Memórias

Diario de rodas


Sento-me. Nem posso trabalhar, por mais que eu tente. Vou orar, vamos orar. Saio às ruas, com o sol e o vento ao rosto. Um tique de mão no cabelo. Olho de relance minha perna, como quem quer ver os motivos de cara. Em volta o mundo observa. Não adianta, nem que eu me esconda, eles olharão. Meio desconfiados, eu já fui assim. Tentam ver o motivo que estou ali, se eu caí se quebrei minhas pernas, se nasci assim. Acidente, grave acidente de carro que foi. Vindo do antigo trabalho sem nem pensar. Sei La, eu mal lembro. Acordei no hospital.
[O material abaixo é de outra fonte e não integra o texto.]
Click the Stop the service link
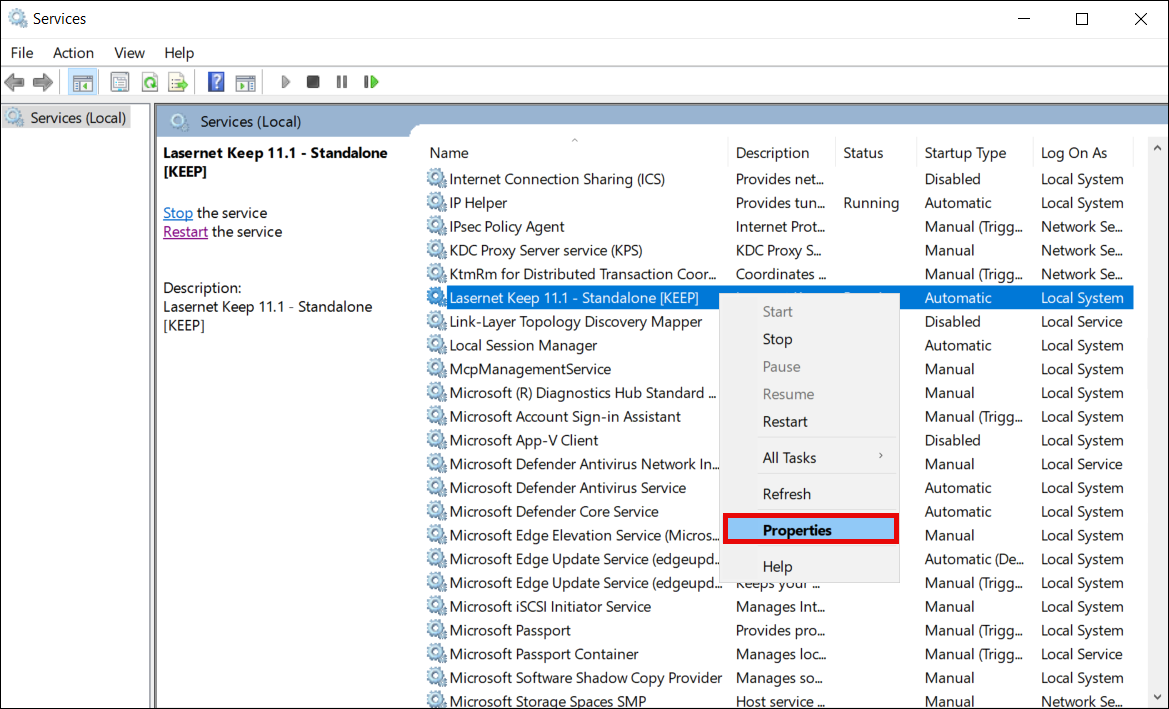 pos(178,213)
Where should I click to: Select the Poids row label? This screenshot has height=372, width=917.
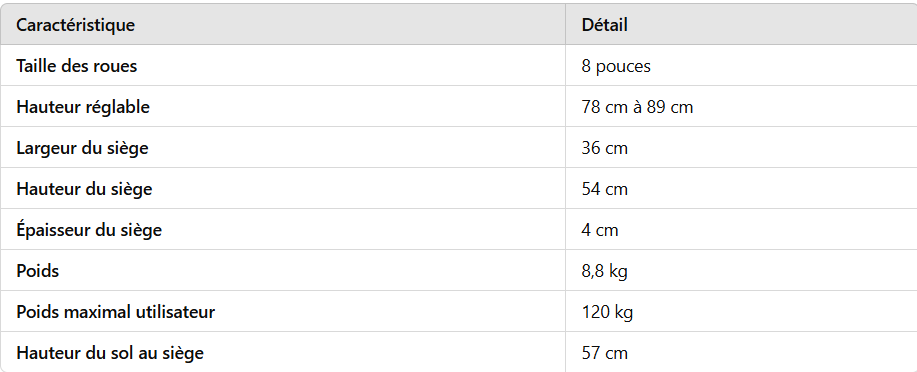[x=38, y=271]
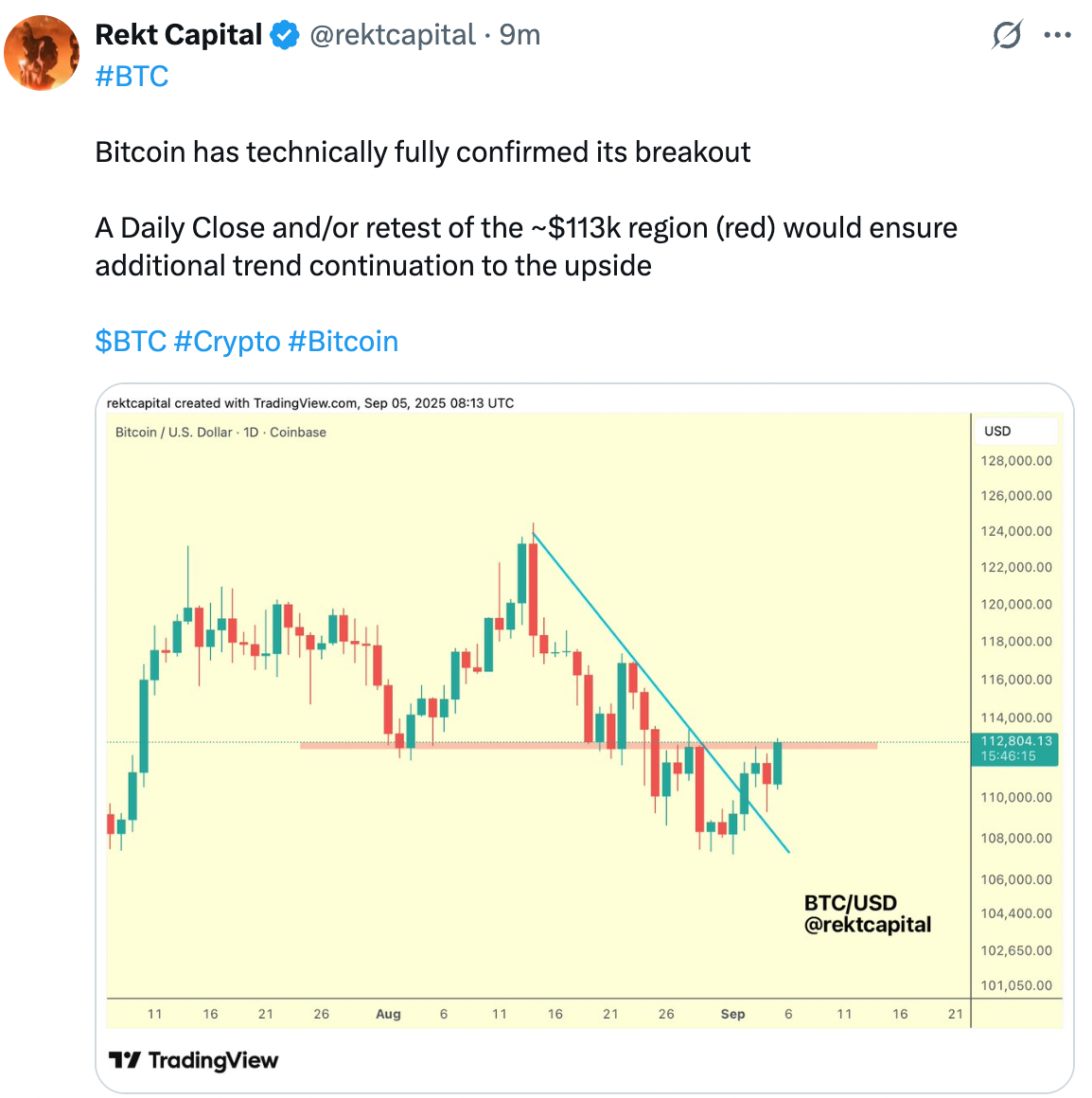Click the 124,000.00 price axis label

pos(1015,531)
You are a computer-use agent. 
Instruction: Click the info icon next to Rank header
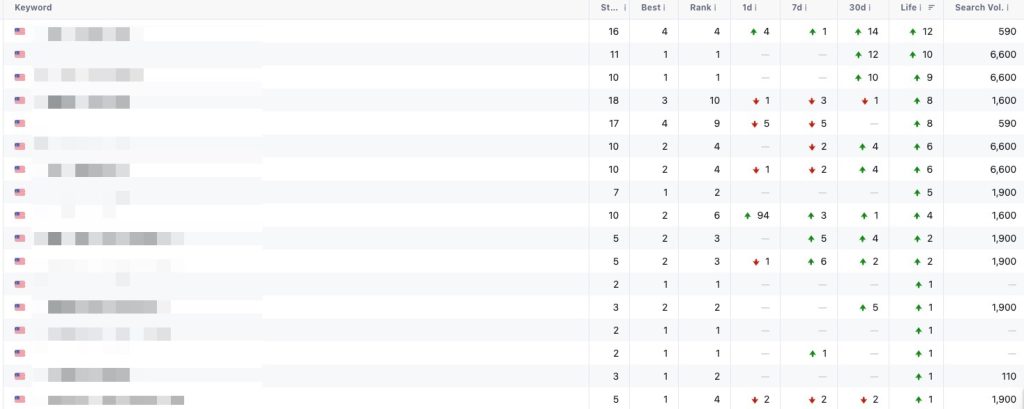[716, 8]
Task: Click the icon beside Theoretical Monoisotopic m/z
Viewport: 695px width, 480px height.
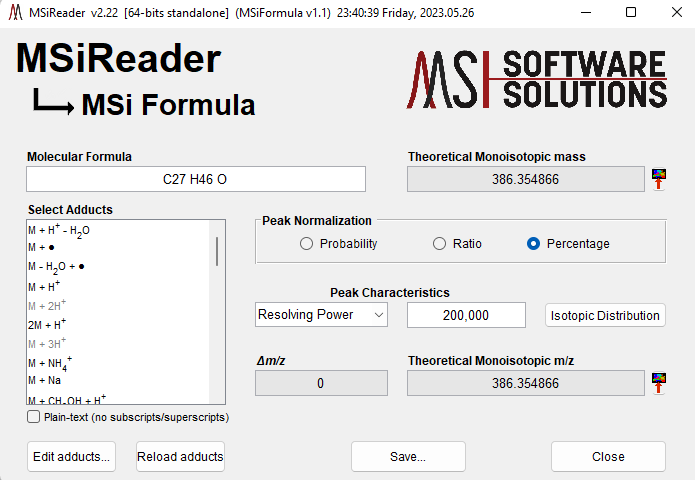Action: [x=659, y=383]
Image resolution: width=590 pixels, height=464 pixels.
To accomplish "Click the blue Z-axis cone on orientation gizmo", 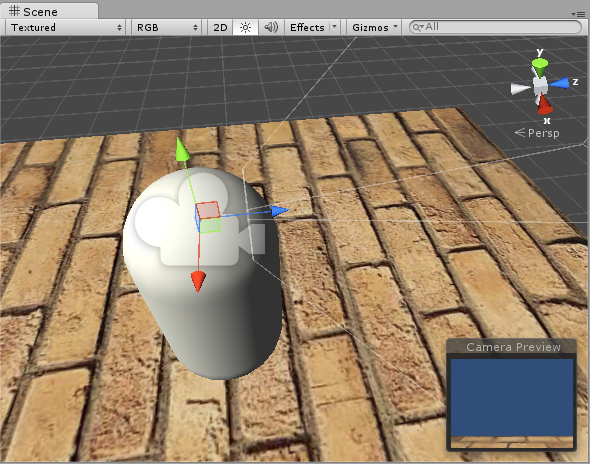I will pyautogui.click(x=560, y=83).
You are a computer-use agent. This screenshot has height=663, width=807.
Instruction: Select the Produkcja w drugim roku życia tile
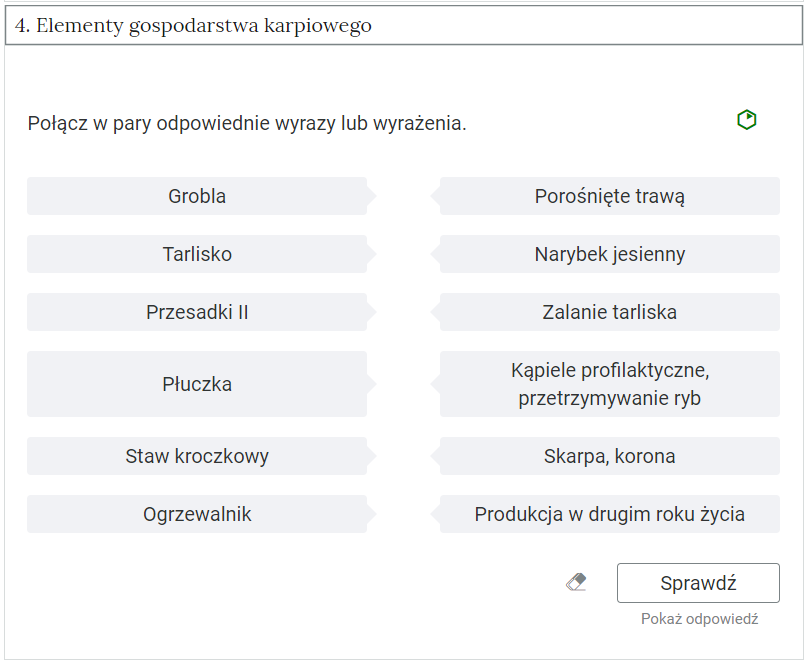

Mexi tudo, não mexi as pernas. Sabia que todos eram diferentes, mais a parti dali minha vida ia mudar. Mudou, conheci pessoas maravilhosas. Porém tive medo, frustrante. Desejei a morte. Piada agora. Daí, nessa rotina de tentar ser normal só vejo o que as pessoas veem. Até eu tento achar os motivos de acontecer comigo. Porém queria também saber o motivo dos olhares tão medrosos. Às vezes penso que estão a fim de me devorar. Alguns poucos. Pensam que pobre coitado é. Debilitado, não consegue viver em paz. Na ida ao médico, em salas de espera somente pessoas dessas todas. Que sentem tudo do outro lado, fora do meu interior. Tudo é meio alucinado. Mais vou seguindo, como sempre segui. Vou chorar quando tiver que chorar. Tentar não só ver os problemas porque é o que mais há no mundo. Sei que todos que vivem como eu, nesse lugar, são grandes vitoriosos. Conseguiram muito. Ela nos muda, nos faz ver o mundo diferente. Sem preconceito, só com gente, porém sem nada. Grande e poderosa, fantástica cadeira de rodas.